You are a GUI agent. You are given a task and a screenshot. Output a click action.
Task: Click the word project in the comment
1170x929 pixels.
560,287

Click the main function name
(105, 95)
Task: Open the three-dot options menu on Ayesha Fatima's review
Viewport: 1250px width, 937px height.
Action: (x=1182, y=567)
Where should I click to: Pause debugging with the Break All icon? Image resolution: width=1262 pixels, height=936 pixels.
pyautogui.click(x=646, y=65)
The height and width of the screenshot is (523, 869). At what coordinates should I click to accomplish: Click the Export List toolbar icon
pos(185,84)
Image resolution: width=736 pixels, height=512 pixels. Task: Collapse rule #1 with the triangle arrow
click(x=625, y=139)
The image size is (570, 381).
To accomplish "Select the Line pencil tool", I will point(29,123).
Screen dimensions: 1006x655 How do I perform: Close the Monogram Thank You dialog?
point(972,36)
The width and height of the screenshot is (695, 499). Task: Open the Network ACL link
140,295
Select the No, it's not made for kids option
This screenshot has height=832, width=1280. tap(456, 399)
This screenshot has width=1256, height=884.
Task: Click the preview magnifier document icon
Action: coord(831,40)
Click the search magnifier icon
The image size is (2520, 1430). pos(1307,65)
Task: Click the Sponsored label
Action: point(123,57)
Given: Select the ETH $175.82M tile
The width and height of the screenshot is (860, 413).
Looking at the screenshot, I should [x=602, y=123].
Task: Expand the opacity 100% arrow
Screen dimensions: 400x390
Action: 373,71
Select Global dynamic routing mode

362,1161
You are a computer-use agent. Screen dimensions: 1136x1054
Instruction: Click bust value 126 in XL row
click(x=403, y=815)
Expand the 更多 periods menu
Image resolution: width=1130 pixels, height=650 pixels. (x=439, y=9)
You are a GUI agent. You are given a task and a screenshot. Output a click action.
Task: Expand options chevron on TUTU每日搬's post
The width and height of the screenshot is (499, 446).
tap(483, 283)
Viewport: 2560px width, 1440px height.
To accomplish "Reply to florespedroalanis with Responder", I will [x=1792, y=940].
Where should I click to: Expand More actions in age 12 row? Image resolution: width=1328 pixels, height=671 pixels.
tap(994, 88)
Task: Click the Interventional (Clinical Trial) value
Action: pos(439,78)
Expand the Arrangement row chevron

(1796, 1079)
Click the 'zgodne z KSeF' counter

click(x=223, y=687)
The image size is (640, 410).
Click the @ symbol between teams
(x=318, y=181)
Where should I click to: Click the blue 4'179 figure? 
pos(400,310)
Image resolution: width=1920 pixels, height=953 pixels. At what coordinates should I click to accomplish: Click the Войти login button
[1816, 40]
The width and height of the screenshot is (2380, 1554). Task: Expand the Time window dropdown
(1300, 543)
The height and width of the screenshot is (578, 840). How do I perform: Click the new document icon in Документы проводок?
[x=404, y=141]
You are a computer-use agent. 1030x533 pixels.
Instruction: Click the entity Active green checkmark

· · · ·

Convert all the lines above into a numbered list, omitting the blank ones.

1. You are a GUI agent. You are given a task and a screenshot. Output a click action.
2. Task: Click the word project in the comment
3. 1170x929 pixels.
4. 560,287
5. Click the main function name
6. (105, 95)
7. Task: Open the three-dot options menu on Ayesha Fatima's review
8. Viewport: 1250px width, 937px height.
9. Action: (x=1182, y=567)
10. Where should I click to: Pause debugging with the Break All icon? Image resolution: width=1262 pixels, height=936 pixels.
11. pyautogui.click(x=646, y=65)
12. The height and width of the screenshot is (523, 869). At what coordinates should I click to accomplish: Click the Export List toolbar icon
13. pos(185,84)
14. Image resolution: width=736 pixels, height=512 pixels. Task: Collapse rule #1 with the triangle arrow
15. click(x=625, y=139)
16. The image size is (570, 381).
17. To accomplish "Select the Line pencil tool", I will point(29,123).
18. Screen dimensions: 1006x655 How do I perform: Close the Monogram Thank You dialog?
19. point(972,36)
20. The width and height of the screenshot is (695, 499). Task: Open the Network ACL link
21. 140,295
22. Select the No, it's not made for kids option
23. This screenshot has height=832, width=1280. tap(456, 399)
24. This screenshot has width=1256, height=884.
25. Task: Click the preview magnifier document icon
26. Action: coord(831,40)
27. Click the search magnifier icon
28. The image size is (2520, 1430). pos(1307,65)
29. Task: Click the Sponsored label
30. Action: point(123,57)
31. Given: Select the ETH $175.82M tile
32. The width and height of the screenshot is (860, 413).
33. Looking at the screenshot, I should [x=602, y=123].
34. Task: Expand the opacity 100% arrow
35. Screen dimensions: 400x390
36. Action: 373,71
37. Select Global dynamic routing mode
38. 362,1161
39. You are a computer-use agent. Screen dimensions: 1136x1054
40. Instruction: Click bust value 126 in XL row
41. click(x=403, y=815)
42. Expand the 更多 periods menu
43. Image resolution: width=1130 pixels, height=650 pixels. (x=439, y=9)
44. You are a GUI agent. You are given a task and a screenshot. Output a click action.
45. Task: Expand options chevron on TUTU每日搬's post
46. The width and height of the screenshot is (499, 446).
47. tap(483, 283)
48. Viewport: 2560px width, 1440px height.
49. To accomplish "Reply to florespedroalanis with Responder", I will [x=1792, y=940].
50. Where should I click to: Expand More actions in age 12 row? Image resolution: width=1328 pixels, height=671 pixels.
51. tap(994, 88)
52. Task: Click the Interventional (Clinical Trial) value
53. Action: pos(439,78)
54. Expand the Arrangement row chevron
55. (1796, 1079)
56. Click the 'zgodne z KSeF' counter
57. click(x=223, y=687)
58. The image size is (640, 410).
59. Click the @ symbol between teams
60. (x=318, y=181)
61. Where should I click to: Click the blue 4'179 figure? 
62. pos(400,310)
63. Image resolution: width=1920 pixels, height=953 pixels. At what coordinates should I click to accomplish: Click the Войти login button
64. [1816, 40]
65. The width and height of the screenshot is (2380, 1554). Task: Expand the Time window dropdown
66. (1300, 543)
67. The height and width of the screenshot is (578, 840). How do I perform: Click the new document icon in Документы проводок?
68. [x=404, y=141]
69. You are a computer-use agent. 1030x533 pixels.
70. Instruction: Click the entity Active green checkmark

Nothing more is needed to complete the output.